Belmont Cragin is the neighborhood that’s seen the biggest overall population gains since 1990 — including the most new Hispanic residents, the most new public school students and the biggest loss of white students attending public and private schools. The newcomers are both new immigrants and families that have been displaced from gentrifying communities farther east, like West Town and Logan Square.
As a result of these demographic shifts, more community organizations are getting involved in neighborhood-level education issues. The Albany Park Neighborhood Association, for example, changed its name to Communities United in part out of recognition that many of its previous members had moved west to neighborhoods like Belmont Cragin, where the organization now has a full-time education organizer who works with parents like Vasquez.
After several years of volunteering at Hanson Park, Vasquez was encouraged by teachers and staff to run for the local school council — that was two years ago. “I got 57 votes,” she says, still a little stunned that she was elected. “I didn’t think so many people would support me.”
Participating in the LSC elections felt like a unique privilege to Vasquez. Although she’s in the U.S. legally, she is not a U.S. citizen and cannot vote in general elections.

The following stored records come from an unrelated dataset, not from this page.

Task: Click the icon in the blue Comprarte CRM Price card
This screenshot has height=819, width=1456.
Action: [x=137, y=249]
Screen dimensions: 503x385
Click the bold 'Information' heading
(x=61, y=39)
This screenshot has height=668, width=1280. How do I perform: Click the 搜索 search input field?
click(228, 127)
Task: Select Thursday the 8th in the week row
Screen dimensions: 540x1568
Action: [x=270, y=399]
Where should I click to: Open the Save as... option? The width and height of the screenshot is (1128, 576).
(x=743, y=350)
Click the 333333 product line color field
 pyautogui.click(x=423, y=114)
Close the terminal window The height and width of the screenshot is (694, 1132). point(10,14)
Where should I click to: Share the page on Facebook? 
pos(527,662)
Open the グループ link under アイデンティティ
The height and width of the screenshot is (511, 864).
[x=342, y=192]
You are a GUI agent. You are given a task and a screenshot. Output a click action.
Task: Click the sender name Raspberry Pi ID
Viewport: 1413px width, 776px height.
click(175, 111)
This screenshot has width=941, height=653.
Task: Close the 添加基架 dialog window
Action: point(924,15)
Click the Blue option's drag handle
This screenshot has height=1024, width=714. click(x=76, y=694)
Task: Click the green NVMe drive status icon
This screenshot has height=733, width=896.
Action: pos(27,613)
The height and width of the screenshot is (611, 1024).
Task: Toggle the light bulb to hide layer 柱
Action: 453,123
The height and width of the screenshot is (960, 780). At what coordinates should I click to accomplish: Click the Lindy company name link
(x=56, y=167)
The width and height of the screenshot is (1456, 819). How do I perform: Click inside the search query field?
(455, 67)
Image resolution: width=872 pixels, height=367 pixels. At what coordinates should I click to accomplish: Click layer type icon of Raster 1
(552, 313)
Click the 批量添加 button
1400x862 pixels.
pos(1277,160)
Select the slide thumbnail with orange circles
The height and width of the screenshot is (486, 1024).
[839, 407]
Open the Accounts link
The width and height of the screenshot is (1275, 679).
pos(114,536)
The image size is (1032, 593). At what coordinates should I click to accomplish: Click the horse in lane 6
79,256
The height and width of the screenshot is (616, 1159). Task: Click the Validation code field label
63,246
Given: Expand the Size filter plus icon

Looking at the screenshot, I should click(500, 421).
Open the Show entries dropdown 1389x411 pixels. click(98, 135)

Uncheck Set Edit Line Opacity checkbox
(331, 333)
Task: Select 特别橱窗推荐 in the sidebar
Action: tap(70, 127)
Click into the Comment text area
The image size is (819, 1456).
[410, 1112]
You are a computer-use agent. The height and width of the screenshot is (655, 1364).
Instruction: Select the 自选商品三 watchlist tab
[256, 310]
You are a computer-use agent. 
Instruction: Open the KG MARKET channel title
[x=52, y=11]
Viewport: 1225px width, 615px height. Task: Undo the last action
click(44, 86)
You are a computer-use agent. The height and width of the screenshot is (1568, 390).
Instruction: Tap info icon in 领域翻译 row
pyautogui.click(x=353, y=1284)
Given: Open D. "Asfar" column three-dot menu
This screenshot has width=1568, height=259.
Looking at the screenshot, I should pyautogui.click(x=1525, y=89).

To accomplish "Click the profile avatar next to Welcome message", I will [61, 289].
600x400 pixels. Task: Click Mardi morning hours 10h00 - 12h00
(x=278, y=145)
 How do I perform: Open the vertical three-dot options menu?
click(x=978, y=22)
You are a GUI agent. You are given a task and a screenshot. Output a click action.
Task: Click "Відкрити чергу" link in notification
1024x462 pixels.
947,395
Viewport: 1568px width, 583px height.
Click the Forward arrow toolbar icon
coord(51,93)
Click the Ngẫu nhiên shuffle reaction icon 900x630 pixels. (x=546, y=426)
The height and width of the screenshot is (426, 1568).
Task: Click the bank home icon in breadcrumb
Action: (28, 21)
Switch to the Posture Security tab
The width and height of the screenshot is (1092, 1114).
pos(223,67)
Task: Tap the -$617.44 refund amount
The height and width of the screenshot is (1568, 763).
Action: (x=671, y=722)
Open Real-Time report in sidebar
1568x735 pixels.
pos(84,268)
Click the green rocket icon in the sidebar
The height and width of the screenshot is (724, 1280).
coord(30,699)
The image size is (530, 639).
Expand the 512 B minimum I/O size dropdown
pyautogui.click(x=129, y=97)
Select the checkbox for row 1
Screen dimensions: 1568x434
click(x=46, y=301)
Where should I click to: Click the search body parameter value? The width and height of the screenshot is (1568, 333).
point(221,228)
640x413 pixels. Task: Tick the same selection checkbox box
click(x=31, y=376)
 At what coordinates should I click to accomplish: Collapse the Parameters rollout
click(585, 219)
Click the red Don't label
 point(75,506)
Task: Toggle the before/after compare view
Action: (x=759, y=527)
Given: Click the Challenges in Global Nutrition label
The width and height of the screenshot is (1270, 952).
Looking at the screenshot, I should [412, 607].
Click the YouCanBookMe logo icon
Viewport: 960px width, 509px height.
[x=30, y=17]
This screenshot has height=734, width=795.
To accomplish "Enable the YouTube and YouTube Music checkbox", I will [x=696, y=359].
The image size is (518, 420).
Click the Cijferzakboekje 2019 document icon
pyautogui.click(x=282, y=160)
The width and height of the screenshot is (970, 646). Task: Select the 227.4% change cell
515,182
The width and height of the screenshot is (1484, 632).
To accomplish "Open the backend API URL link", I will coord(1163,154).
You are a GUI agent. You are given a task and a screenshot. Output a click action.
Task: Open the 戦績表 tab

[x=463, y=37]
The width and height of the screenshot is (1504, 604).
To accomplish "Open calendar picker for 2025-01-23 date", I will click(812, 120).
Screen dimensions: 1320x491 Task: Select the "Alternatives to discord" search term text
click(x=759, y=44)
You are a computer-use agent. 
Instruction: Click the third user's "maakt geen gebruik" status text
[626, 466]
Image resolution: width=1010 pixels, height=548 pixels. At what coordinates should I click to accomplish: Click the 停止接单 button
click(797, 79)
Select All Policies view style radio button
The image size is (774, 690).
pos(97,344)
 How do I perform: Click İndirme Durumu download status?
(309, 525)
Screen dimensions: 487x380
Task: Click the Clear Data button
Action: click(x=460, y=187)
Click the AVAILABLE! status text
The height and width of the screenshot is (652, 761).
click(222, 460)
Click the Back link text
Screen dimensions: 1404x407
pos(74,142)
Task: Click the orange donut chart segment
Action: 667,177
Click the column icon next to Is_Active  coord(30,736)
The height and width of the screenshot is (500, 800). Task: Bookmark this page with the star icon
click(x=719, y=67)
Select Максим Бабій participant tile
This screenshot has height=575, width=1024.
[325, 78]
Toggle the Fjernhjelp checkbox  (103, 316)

One of seven parent candidates for six seats, Vasquez won easily. Not all schools generate such interest — in last year’s LSC election, a third of the schools failed to attract enough parent candidates to fill the available seats.
Bursting at the seams
Vasquez was very familiar with the school’s No. 1 issue, overcrowding. Hanson Park parents, in collaboration with the school’s principal and Communities United, are petitioning the Board of Education for an annex and to make building improvements to a set of classrooms that are leased from a church across the street.
“The kids are crammed into that building,” says Vasquez. Even so, she says, parents tend to keep their children at Hanson Park because they work and siblings have to walk them home.
While other neighborhoods are struggling with declining enrollment and school closures, in Belmont Cragin most schools are at or over capacity.
According to CPS data from the 2014-2015 school year, 11 of the 18 schools in the Belmont Cragin area were at or above 100 percent capacity, and six of those depend on mobile classrooms or leased space elsewhere to handle all the students.
For Hanson Park, that means using a half-dozen mobile classrooms behind the main school building and an additional 18 classrooms from a shuttered Catholic school across the street — one of the dozens of parochial schools that have closed in the city since 1990.
And still, the main hallway doubles as a library, teachers don’t have a lounge, lunch spans six periods, starting at 10:30 a.m., and there is no storage space, so lunchroom supplies and boxes sometimes crowd the hallways.
Jorge Prieto Math and Science Academy was opened six years ago to help alleviate overcrowding, but that barely made a dent. In fact, Hanson Park’s enrollment has grown from 1,340 in 2009 to just under 1,600 last school year.
“This neighborhood is saturated with young people,” says Hanson Park’s principal, David Belanger.
Volunteers hard to get
Despite the activism around overcrowding, Vasquez says it’s always a challenge to recruit other parents to serve as volunteers. “We used to have 27 volunteers and now we have nine,” she says. “I think it’s because parents have to work so much, it’s hard to make time for the school.”
In addition, Vasquez still finds parents who, like her, are intimidated by the language barrier — even though she’s learned that “nowadays every school has somebody on staff who speaks Spanish.”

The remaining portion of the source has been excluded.